It seems payments legislators really did write checks the industry couldn't cash... The Central Bank of Ireland, among other EU financial regulators, is now saying that it will agree limited plans deferring the need for local payment service providers to comply with "strong customer authentication" (SCA) requirements that were designed to cut payment fraud from 14 September 2019. [Update, the CBI has deferred enforcement action until 1 January 2021, but the 'liability shift' for any payment service provider failing to implement SCA when required by the issuer will apply in the meantime].
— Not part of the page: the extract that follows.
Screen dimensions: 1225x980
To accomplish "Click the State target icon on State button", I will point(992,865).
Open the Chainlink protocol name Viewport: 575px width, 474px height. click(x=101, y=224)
This follows a decision by the European Banking Authority to allow local financial regulators to provide limited additional time for SCA compliance by the payment service providers they supervise “on an exceptional basis and in order to avoid unintended negative consequences for some payment service users" on that date. The EBA says that the PSPs must have agreed a migration plan with their regulator and execute it "in an expedited manner." The regulator should also monitor the execution of the plans "to ensure swift compliance..." The EBA's opinion also contains tables listing the types of features that will (or, in marginal cases, will not) constitute compliant elements for the purpose of SCA (two of either "inherence", "possession" or "knowledge" - i.e. what the customer is, what the customer possesses, or what the customer knows).
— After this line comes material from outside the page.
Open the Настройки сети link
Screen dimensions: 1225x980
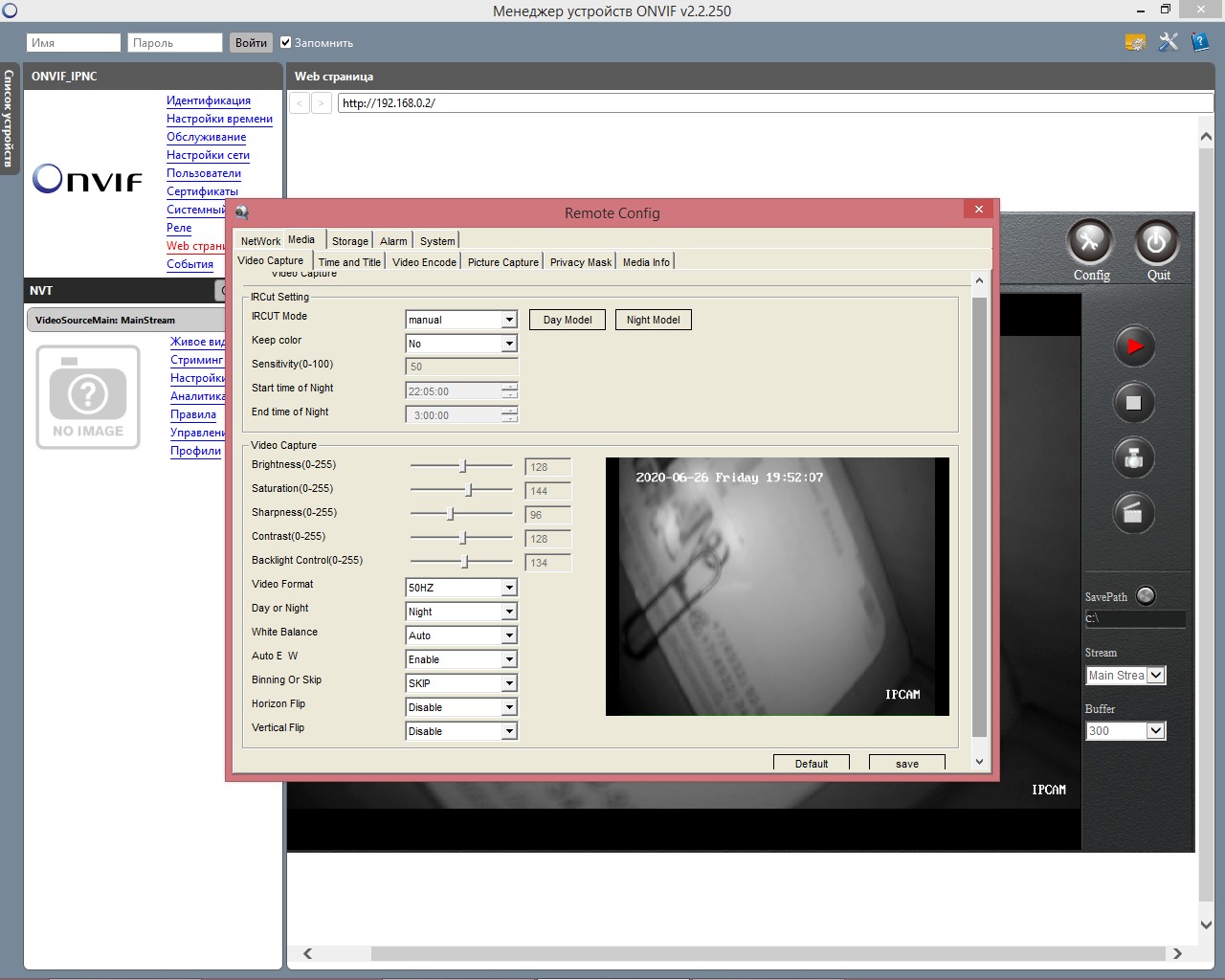coord(208,155)
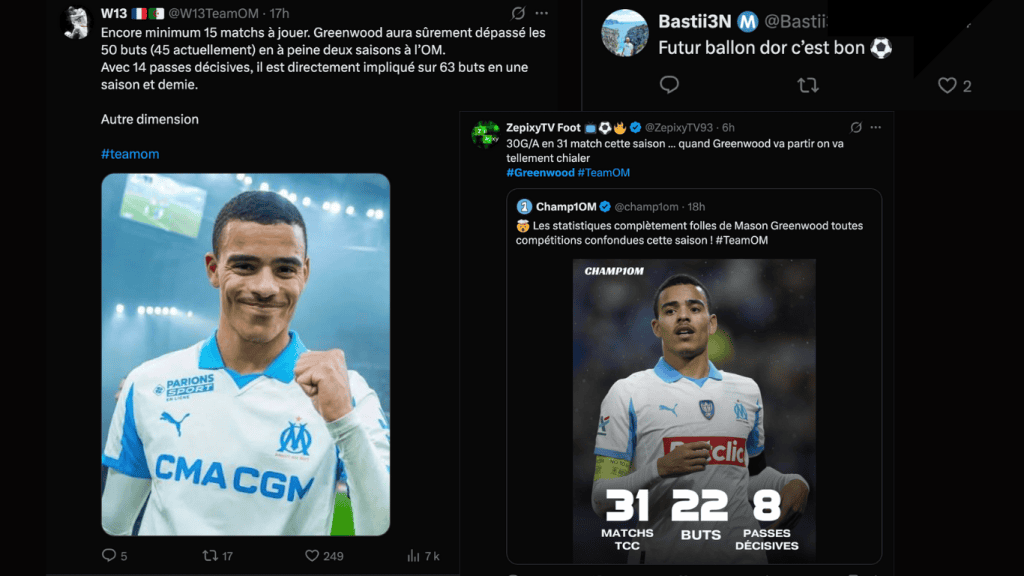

That follows an earlier EBA opinion and a Q&A on how SCA applies, but it remains to be seen how many retailers are aware of the new requirements at all, let alone the potential impact on customer experience and 'conversion' (customers dropping out at the payment step when asked to complete one or more additional authentication steps).
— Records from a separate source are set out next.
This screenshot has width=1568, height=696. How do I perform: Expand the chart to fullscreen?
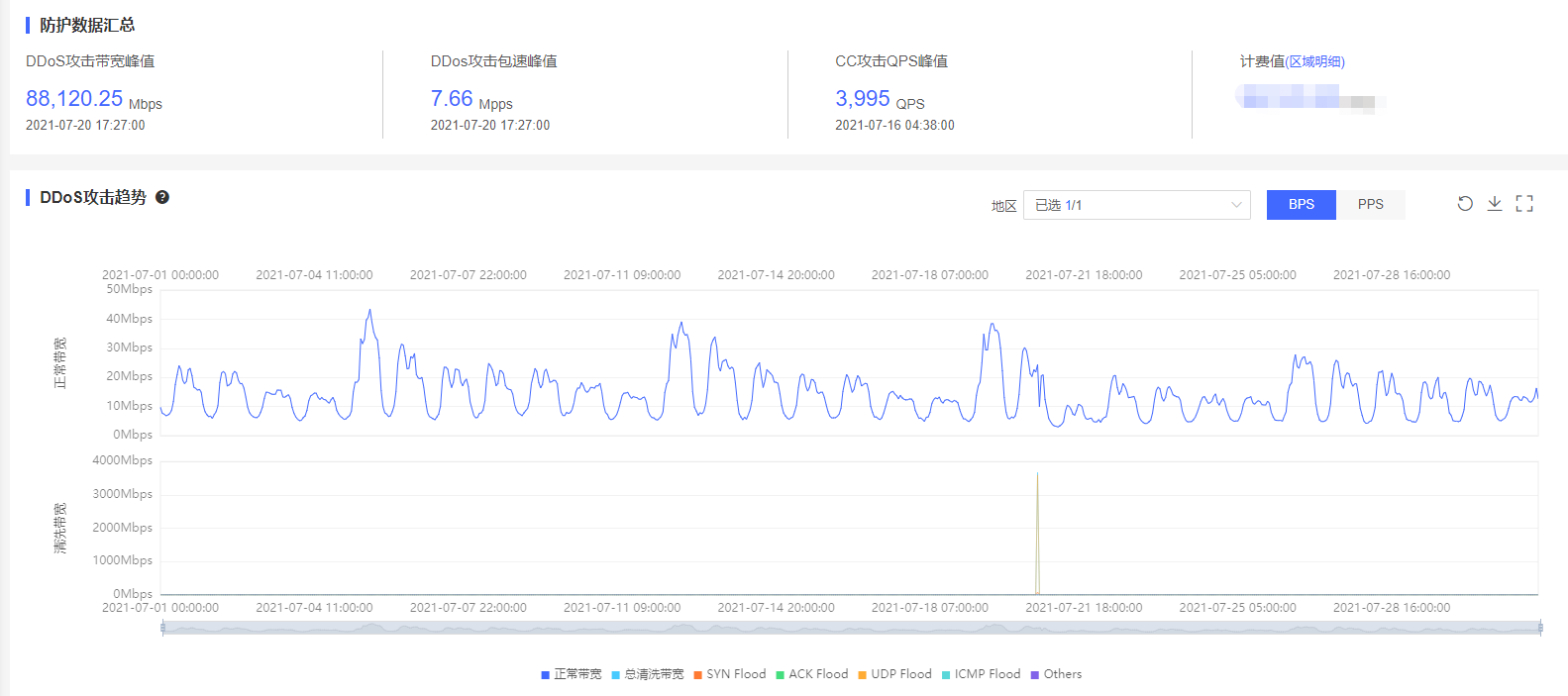pos(1524,204)
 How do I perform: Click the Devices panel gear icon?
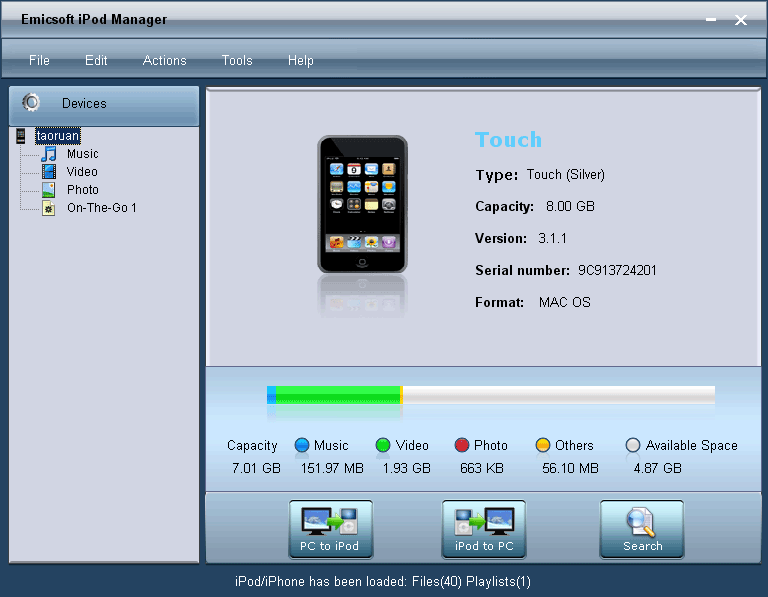(31, 103)
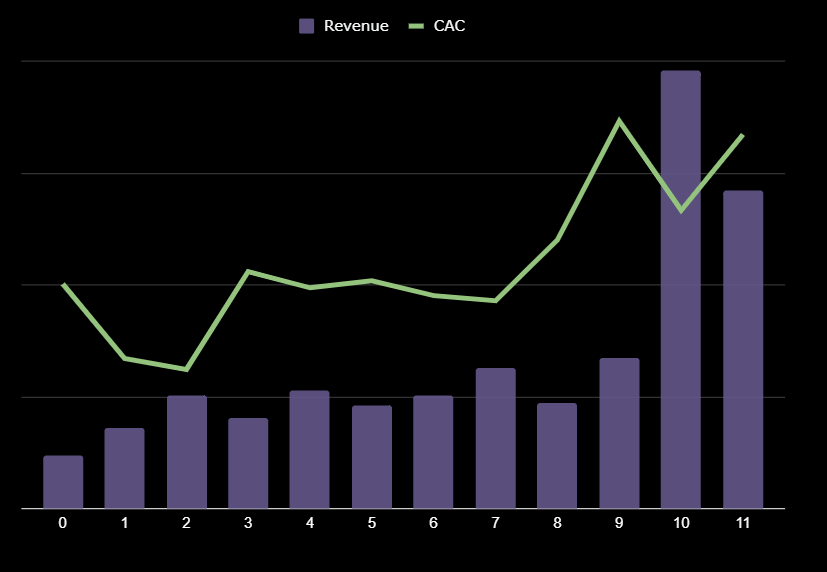The width and height of the screenshot is (827, 572).
Task: Select the Revenue bar at category 3
Action: coord(248,463)
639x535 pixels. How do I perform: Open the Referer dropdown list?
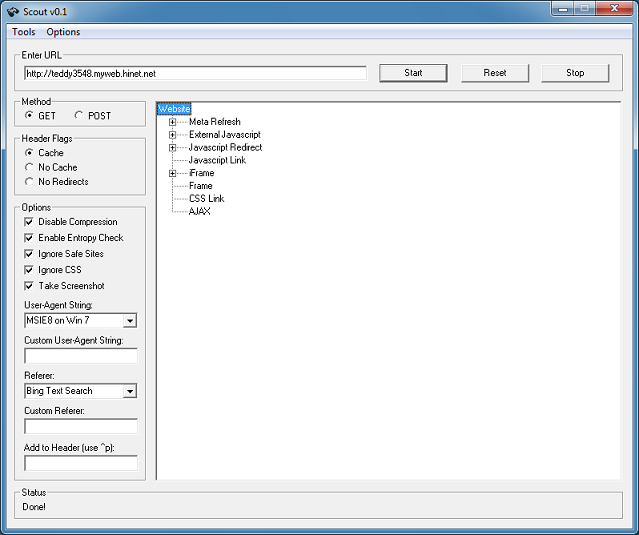click(130, 391)
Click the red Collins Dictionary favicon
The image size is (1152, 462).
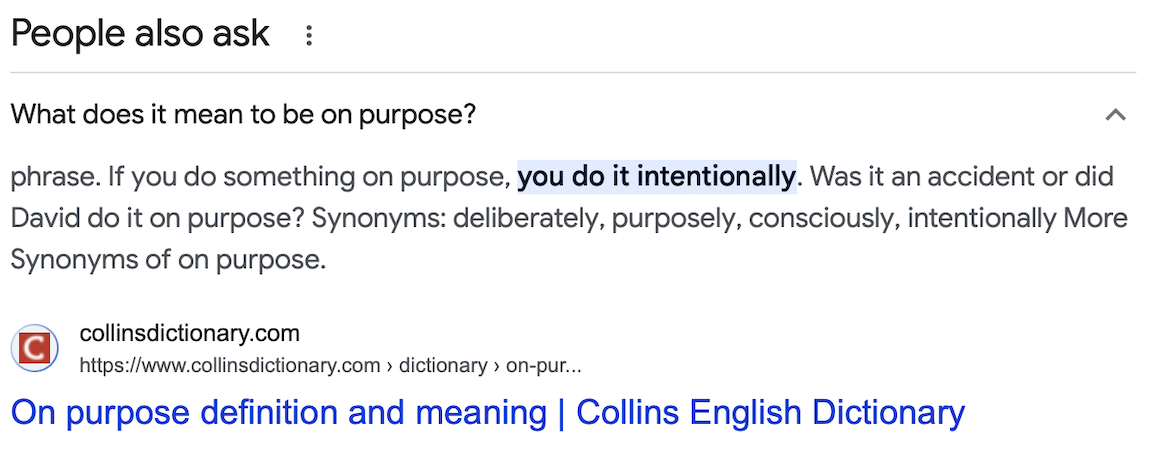(34, 349)
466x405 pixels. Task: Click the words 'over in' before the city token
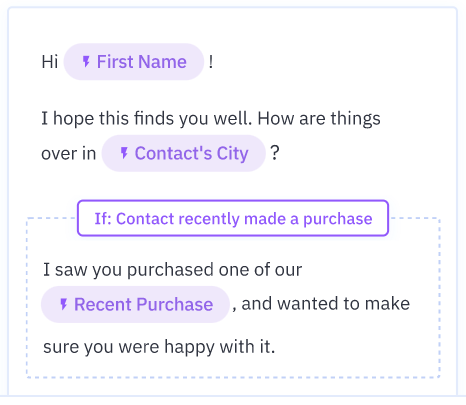[69, 154]
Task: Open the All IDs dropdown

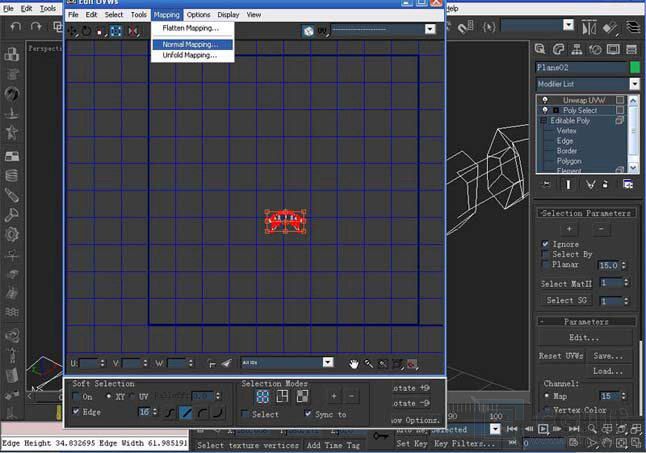Action: (x=327, y=362)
Whether payments are affected depends on whether PSD2 applies - some may be out of scope based on currency or location, while others may be within the scope of PSD2 but excluded. There is then a question whether the transaction is interpreted to be one caught by the SCA requirement. For instance, is it remote or electronic and initiated by the payer (rather than being a 'merchant initiated transaction')? Even transactions that are in scope may not be caught if the issuer (not the merchant or acquirer) of the payment instrument/account applies any of the potential exemptions:
- Low-value transactions: up to €30 per transaction (limit of five separate transactions or €100);
- Recurring transactions: e.g. subscriptions for the same amount and payee (SCA applied to the first transaction);
- Whitelisted: payers can add payees to a whitelist of trusted beneficiaries with the issuer, but payees can't request this;
- Corporate payment processes: dedicated process for non-consumers, approved by the regulator (member states may exclude micro-enterprises as consumers);
- Contactless: up to €50 (limit of five separate transactions or €150 without an SCA check);
- Unattended terminals: only for paying transport fares or parking fees;
- Low-risk of fraud: as determined by the issuer, depending on its average fraud levels for the relevant acquirer (not by merchant/channel), with different limit for cards and credit transfers.
It will be interesting to see how much progress is really made in the next 6 to 18 months...
...a limited migration period will be put in place for firms regulated by the Central Bank of Ireland in relation to the application of SCA requirements under the PSD2 Directive. This migration period relates to ecommerce transactions only. As such, there will be no disruption to payments systems from 14 September, when the RTS on SCA of the Directive is due to come into force.